Ты тонешь в ней, как в океане пустыни. Боль множит тебя, превращает в песчинки и переплавляет в сталь. Суставы невыносимо ноют: так тело в кошмарах-горячках говорит о потерянной звенящей гибкости, говорит, что больше ты не станешь тем, кем дети стать мечтают.

Кем ты, Николас, стал, и хотел ли быть кем-то. Когда-то.

— Очередная неудача, — говорит врач. — Впрочем, показатели переносимости внушают надежду. Молодец.

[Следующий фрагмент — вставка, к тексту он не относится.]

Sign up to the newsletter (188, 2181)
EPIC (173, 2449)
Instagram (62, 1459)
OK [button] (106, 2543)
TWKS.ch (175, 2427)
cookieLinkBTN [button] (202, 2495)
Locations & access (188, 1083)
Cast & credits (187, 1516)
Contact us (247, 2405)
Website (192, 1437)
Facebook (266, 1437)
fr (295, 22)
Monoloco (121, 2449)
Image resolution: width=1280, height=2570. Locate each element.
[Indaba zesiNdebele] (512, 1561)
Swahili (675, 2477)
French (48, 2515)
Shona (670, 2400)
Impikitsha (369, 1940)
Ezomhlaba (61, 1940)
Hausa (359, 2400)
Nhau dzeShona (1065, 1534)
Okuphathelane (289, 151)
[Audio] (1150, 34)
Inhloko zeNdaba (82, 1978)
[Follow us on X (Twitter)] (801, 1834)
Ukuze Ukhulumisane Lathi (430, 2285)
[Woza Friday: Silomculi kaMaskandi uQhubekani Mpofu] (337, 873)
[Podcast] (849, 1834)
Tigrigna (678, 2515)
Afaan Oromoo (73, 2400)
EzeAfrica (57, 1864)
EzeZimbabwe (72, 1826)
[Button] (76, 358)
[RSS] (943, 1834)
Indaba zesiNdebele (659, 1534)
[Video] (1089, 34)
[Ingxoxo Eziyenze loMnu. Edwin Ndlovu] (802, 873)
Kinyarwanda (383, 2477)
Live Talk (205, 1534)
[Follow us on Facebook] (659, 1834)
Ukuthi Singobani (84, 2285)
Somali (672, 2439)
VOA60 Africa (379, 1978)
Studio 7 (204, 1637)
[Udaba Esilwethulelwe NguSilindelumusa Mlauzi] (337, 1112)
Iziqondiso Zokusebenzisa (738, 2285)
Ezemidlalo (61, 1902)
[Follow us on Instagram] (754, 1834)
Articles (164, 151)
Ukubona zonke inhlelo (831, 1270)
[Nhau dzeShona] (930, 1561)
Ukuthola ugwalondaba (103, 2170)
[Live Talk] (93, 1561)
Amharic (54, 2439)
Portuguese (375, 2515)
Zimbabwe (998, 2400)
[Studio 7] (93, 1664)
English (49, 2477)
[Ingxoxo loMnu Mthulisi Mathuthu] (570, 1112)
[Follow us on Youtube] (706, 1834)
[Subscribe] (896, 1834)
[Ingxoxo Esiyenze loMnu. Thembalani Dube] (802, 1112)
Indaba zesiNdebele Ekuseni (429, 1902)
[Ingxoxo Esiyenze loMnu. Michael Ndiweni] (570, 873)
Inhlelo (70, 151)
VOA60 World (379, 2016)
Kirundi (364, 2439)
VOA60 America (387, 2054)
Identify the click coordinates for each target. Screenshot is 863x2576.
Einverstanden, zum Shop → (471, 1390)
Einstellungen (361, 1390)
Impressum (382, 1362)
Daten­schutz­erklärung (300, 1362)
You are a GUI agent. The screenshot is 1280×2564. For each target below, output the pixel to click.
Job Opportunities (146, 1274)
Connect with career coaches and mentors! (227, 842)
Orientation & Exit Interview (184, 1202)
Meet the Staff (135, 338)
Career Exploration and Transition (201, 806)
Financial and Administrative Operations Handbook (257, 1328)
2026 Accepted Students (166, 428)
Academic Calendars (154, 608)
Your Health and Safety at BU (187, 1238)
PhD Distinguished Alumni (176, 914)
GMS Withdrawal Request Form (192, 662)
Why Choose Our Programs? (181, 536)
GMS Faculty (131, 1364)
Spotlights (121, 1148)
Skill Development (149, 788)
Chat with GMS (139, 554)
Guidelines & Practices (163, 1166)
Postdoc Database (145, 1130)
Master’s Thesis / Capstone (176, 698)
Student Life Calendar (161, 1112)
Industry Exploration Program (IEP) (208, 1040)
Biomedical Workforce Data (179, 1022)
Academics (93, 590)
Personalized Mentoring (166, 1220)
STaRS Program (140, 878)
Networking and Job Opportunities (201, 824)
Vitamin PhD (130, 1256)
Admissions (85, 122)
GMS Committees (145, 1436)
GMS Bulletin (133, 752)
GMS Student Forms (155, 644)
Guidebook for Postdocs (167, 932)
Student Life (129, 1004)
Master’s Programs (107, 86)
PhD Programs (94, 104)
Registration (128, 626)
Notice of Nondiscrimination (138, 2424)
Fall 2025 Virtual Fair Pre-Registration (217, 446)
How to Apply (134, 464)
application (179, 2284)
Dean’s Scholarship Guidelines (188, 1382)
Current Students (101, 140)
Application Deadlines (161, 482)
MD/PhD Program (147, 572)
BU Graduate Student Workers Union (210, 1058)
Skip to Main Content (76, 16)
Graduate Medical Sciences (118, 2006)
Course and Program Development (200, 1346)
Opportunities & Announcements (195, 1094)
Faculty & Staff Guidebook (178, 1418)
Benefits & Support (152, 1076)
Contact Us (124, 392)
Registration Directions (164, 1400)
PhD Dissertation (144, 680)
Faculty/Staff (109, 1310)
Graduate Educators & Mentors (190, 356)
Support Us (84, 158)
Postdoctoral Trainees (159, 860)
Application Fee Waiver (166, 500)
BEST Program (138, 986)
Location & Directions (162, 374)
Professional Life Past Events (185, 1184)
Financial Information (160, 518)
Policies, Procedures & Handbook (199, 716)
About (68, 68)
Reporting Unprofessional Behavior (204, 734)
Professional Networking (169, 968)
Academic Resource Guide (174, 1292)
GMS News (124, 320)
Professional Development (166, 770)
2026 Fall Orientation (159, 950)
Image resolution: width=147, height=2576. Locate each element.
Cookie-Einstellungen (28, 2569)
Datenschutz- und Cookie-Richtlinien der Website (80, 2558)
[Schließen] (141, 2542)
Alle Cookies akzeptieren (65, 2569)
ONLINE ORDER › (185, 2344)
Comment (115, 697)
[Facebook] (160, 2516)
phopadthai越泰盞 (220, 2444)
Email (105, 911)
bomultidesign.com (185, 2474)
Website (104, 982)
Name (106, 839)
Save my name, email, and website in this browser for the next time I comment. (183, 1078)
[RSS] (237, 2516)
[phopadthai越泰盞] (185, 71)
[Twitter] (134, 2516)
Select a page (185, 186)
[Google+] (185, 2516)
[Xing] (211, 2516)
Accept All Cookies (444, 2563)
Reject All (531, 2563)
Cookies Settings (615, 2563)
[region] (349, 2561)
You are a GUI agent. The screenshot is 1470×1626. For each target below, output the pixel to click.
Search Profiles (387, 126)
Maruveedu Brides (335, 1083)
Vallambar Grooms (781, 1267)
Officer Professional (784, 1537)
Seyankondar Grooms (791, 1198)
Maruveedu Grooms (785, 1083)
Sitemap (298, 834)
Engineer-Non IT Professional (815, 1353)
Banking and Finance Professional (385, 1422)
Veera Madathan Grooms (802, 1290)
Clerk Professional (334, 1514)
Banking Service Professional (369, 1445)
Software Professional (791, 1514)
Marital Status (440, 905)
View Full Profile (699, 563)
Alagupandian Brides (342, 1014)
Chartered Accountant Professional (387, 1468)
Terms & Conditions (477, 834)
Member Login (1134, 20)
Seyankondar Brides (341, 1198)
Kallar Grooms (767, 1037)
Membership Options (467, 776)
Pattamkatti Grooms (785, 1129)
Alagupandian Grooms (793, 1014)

Перед глазами все плывет от боли. Боли — и злости. Врачи вставляют в зубы тряпку, чтобы ты не кричал, не прикусил язык и не умер, не свел их труды на нет так, как сами они сводят в могилу детей. Что-то невероятно большое, рвущее кожу змеится отчаянием внутри.

Похвала от врачей заслуживалась другими детьми, их тихими жертвами, но Николас никогда не знал, кто был до него. Дети были только в криках, эхом гулящих по темным коридорам. Обезличенные, они ореолами из пота и крови сопровождали его даже на операционном столе.

Их след в истории — почти грязь. Ничего не значащая, она станет испытанием для таких, как ты, Николас.

Его тело поет-резонирует, разбитое о стены каменной клетки, кровь гудит в ушах, и мир взрывается перед глазами, в черепной коробке. Мир такой шумный и отвратительно яркий, что Ливио в нем просто не место, но врач держит руки на его прямых плечах, треплет волосы, развивая мечты о том, что Ливио — просто горячечный мираж.

Николас кричит, а Ливио просто…

Просто.

Так они поступали. Сначала врачи говорили: мы сделаем вас лучше, лучшими людьми. Вам не будут страшны болезни или жажда, и вы никогда не умрете от голода, в нищете.

— Мы хотим дать людям будущее, Нико, — повторяли они, почти ласково вводя сыворотку, называя пытки причастием, отпевая молитвы Богу, который никогда до них не снизойдет.

Но дети не могли быть людьми. Даже простыми, не претендующими на крепкие кости, здоровье, хоть какую-то жизнь. Дети могли быть — материал, неудобная необходимость. Дети, говорили врачи, достаточно крепки психически, а взрослые, взрослые после — редко выдерживают, ты же умный мальчик, Николас, и все понимаешь.

А ты правда — учишься понимать. Выживать, грубеть к тому, что еще недавно рождало в тебе вспышки, и так холодно, так холодно становится внутри — солнце покидает твое тело.

Луны яркие и глупые, растрачивают бестолковый свет на создание миражей — луны превращают песчинки в бриллианты. Они в обуви, в волосах, во рту — Николас стреляет в предателя их церкви, их идей.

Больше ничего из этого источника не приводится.